Cloudflare sued La Liga for “disproportionate blocking practices” and filed a formal complaint with the United States government. Their argument: Spanish courts are being used to obtain orders that are far too broad, going well beyond protecting copyright.
There’s even a website, hayahora.futbol, that shows in real time whether a La Liga match is currently in progress. The fact that website is necessary says everything about the situation.

Meanwhile in Spain, the government and Parliament stayed silent. A proposal by the BNG to limit the blocks was rejected. PP and VOX argued that stopping them would amount to “inciting piracy.” The Ministry of Digitalisation and the CNMC made no statement about a debate directly affecting thousands of Spanish digital businesses.
Spain’s Royal Academy of Language (RAE) was unreachable during one match weekend. When someone pointed this out to Javier Tebas, he replied that the block “only affects a few people who look at the RAE on a Saturday.” That response captures the institutional attitude better than any analysis.
Cloudflare and cybersecurity organisation RootedCON have filed appeals with the Spanish Constitutional Court. The solution isn’t coming from inside the system that allows this.
The Solution Nobody Wants to Say: Make Football Cheaper
Football piracy is not a technical problem. It’s a pricing problem.
In Spain, watching La Liga requires Movistar+ through Telefónica. There’s no affordable “football only” option. Nothing comparable to Spotify’s pricing. Football in Spain is expensive, concentrated in one operator — and that operator is the same one controlling the blocks.
The precedents are plentiful. When Spotify arrived with €9.99 per month for the entire music catalogue, music piracy collapsed. Not because they shut down The Pirate Bay, but because paying stopped being worth avoiding. Netflix did the same with TV series in its early expansion years — until it raised prices and banned shared accounts, at which point piracy immediately rebounded.

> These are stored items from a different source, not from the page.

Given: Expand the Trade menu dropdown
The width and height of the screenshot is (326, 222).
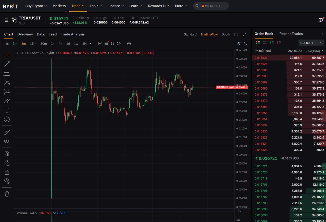Looking at the screenshot, I should pyautogui.click(x=78, y=6).
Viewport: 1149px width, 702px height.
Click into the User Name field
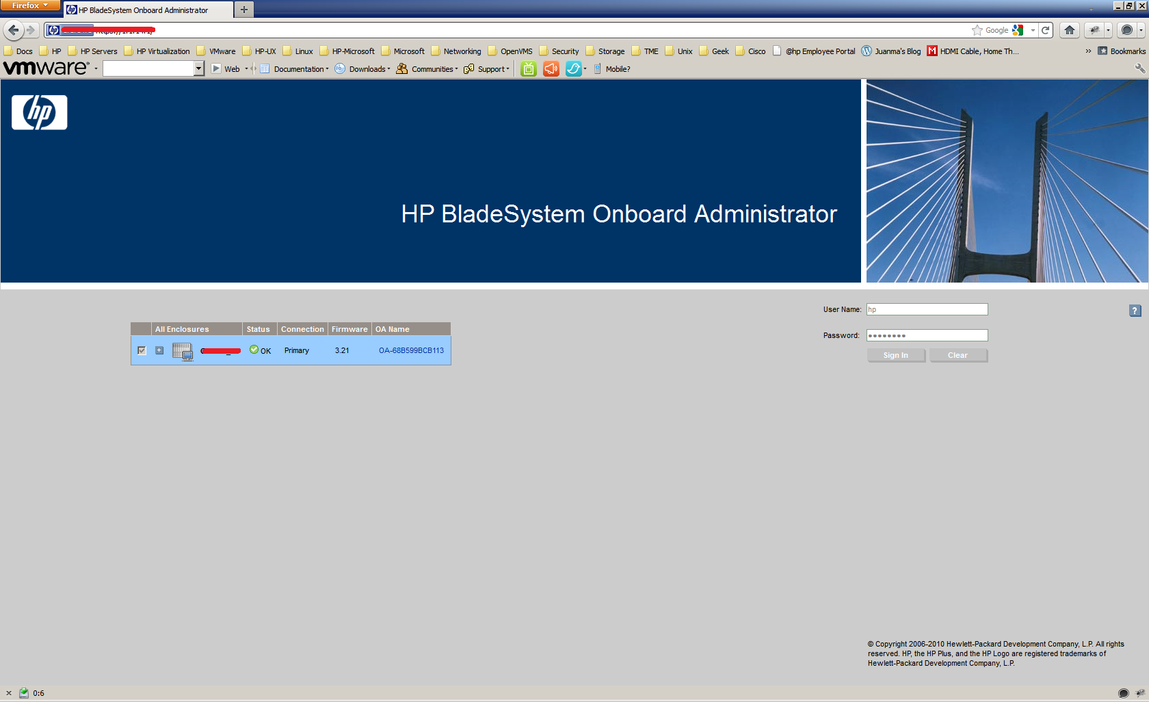point(927,309)
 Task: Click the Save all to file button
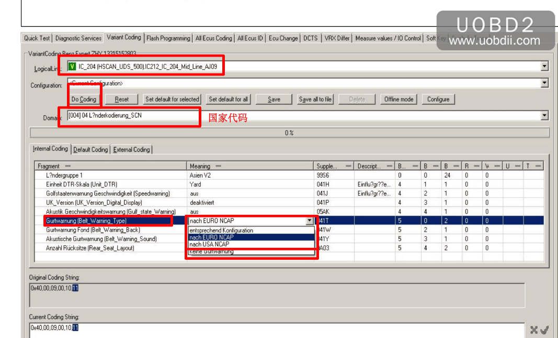tap(315, 99)
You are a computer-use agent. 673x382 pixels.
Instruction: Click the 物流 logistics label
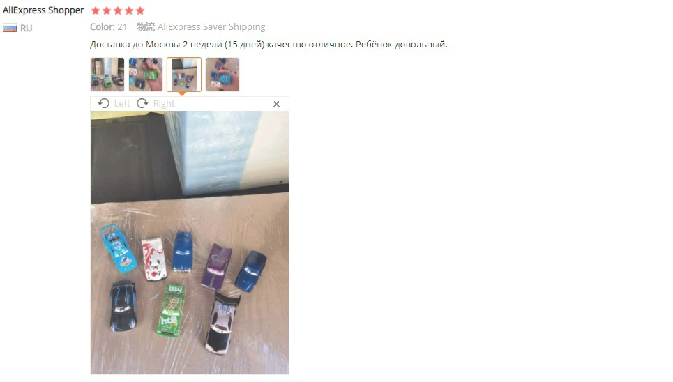coord(146,26)
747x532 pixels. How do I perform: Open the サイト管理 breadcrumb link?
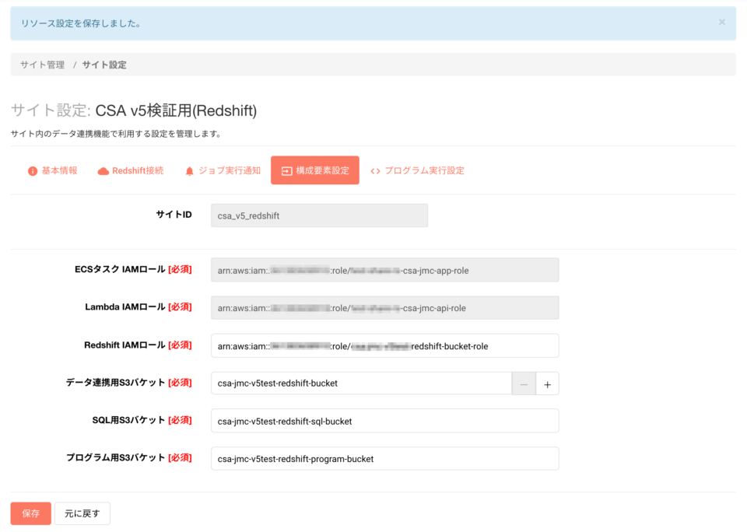[x=41, y=65]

The Premier League has more international distribution deals at more varied price points. Comparative piracy of English football in Spain is notably lower than that of La Liga.
If football in Spain cost €5 a month with an app that actually worked, a significant fraction of current piracy users would pay. Not all of them — but enough to make the piracy business nonviable.
Instead, La Liga and Telefónica have chosen a strategy that destroys digital infrastructure, damages thousands of innocent businesses, and week after week fails to make the pirates miss a single match.
What You Can Do While Spain Cloudflare Blocks Continue
While the Constitutional Court deliberates, while the government continues to do nothing, and while La Liga keeps requesting blocks every match weekend, you have practical options:
- Check for a match before debugging: the site hayahora.futbol shows in real time whether a La Liga match is on. If your services fail on a Saturday afternoon, check there first before calling your developer or chasing a bug that doesn’t exist.
- VPN: ProtonVPN, Mullvad and similar services route you outside the reach of the blocks. ProtonVPN has a functional free tier for personal and professional use.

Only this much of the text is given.